In the new system, the team injects multiple solvents and solutions of different densities, both aqueous and organic, into an empty circular container. Spinning the container at a constant speed between 750 and 5,400 rpm forces the solvents to organize into discrete layers. When the researchers add a solution, it spins out to the perimeter. “Then you add another liquid, boom, it goes out and forms another layer inwards,” Grzybowski says. Keep adding layers and the liquids stack up like a wooden Russian doll, he says. The most dense solution forms the outer most concentric circle, while the least dense forms the inner most. The layers do not mix, even when they are as thin as 150 μm.
After the concentric circles have formed, the team can start injecting reagents into the layers to start the reactions. By designing the reactants and products to be soluble in different layers, the compounds migrate through the layers as each reaction occurs. For example, an organic compound added to a nonpolar solvent can react to form a salt, which would then move into a neighboring aqueous layer, where it could undergo another reaction to form a product soluble in the next-door polar solvent. “They’re going to react sequentially—A, B, C—going through different zones,” Grzybowski says. Essentially, the researchers can add starting materials to the center and collect their separated product from the outermost layer.
Using this system, Grzybowski and coworkers performed multiple reactions and separations, including the multistep syntheses of three small molecules: 1,4-phenylenediacrylic acid dimethyl ester, phenacetin, and diloxanide furoate.
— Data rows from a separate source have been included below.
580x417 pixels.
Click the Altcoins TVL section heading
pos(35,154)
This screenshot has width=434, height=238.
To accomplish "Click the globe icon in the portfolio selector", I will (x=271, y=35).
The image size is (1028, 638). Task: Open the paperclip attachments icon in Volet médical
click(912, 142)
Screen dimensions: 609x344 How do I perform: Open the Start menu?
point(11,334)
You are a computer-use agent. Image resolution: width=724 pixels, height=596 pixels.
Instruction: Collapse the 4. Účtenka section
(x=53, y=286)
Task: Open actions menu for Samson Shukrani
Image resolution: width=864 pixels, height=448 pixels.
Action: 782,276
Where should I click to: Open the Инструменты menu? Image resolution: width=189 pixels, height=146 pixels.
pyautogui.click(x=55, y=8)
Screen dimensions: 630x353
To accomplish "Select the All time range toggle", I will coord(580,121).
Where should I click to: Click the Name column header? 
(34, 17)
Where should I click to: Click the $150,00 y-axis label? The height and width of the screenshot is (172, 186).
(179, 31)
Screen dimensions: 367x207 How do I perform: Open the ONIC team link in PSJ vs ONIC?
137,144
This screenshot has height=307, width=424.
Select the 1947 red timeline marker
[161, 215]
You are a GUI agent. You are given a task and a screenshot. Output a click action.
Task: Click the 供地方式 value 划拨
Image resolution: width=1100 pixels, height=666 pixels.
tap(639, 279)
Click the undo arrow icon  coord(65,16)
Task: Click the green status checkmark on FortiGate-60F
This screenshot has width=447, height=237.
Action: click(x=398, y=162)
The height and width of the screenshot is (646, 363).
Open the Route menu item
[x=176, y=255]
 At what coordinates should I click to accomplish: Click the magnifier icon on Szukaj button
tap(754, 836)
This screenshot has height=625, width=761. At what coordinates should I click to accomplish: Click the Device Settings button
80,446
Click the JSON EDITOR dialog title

In general, thinner layers lead to faster migration of the compounds. But, to speed up the reactions, Grzybowski and coworkers make quick changes to the container’s rotating speed. These speed changes make the individual layers swirl into each other temporarily. “There’s local mixing near the boundaries of the layers, which speeds up the transport from layer to layer without mixing the layers,” he says.
Centripetal forces form and maintain the organization of the layers, which is stable, “like a rock,” Grzybowski says, so unwanted mixing is unlikely. Unlike batch and flow systems, this new approach doesn’t need pipes or mixing devices. Researchers can easily control how much the layers will mix simply by varying the rotational speed.
The system can also shuttle compounds back and forth between layers, do simultaneous acid and base extractions between layers, and perform technically difficult separations of small molecules or nanoparticles.
The new method is a nice innovation with a lot of potential for small-scale, multi-step synthesis and diagnostics, says Lee Cronin, who studies complex chemical systems at the University of Glasgow. However, he points out that the system presents some challenges, such as getting the viscosity and density right for the various carrier solvents to effectively create discrete layers so reactions can occur smoothly.
The spinning reactor can potentially run more complex reactions, Grzybowski says. However, he says, reactions with a large number of steps might be tricky to design because chemists would have to find a large number of solvent systems with different densities and abilities to dissolve various types of molecules.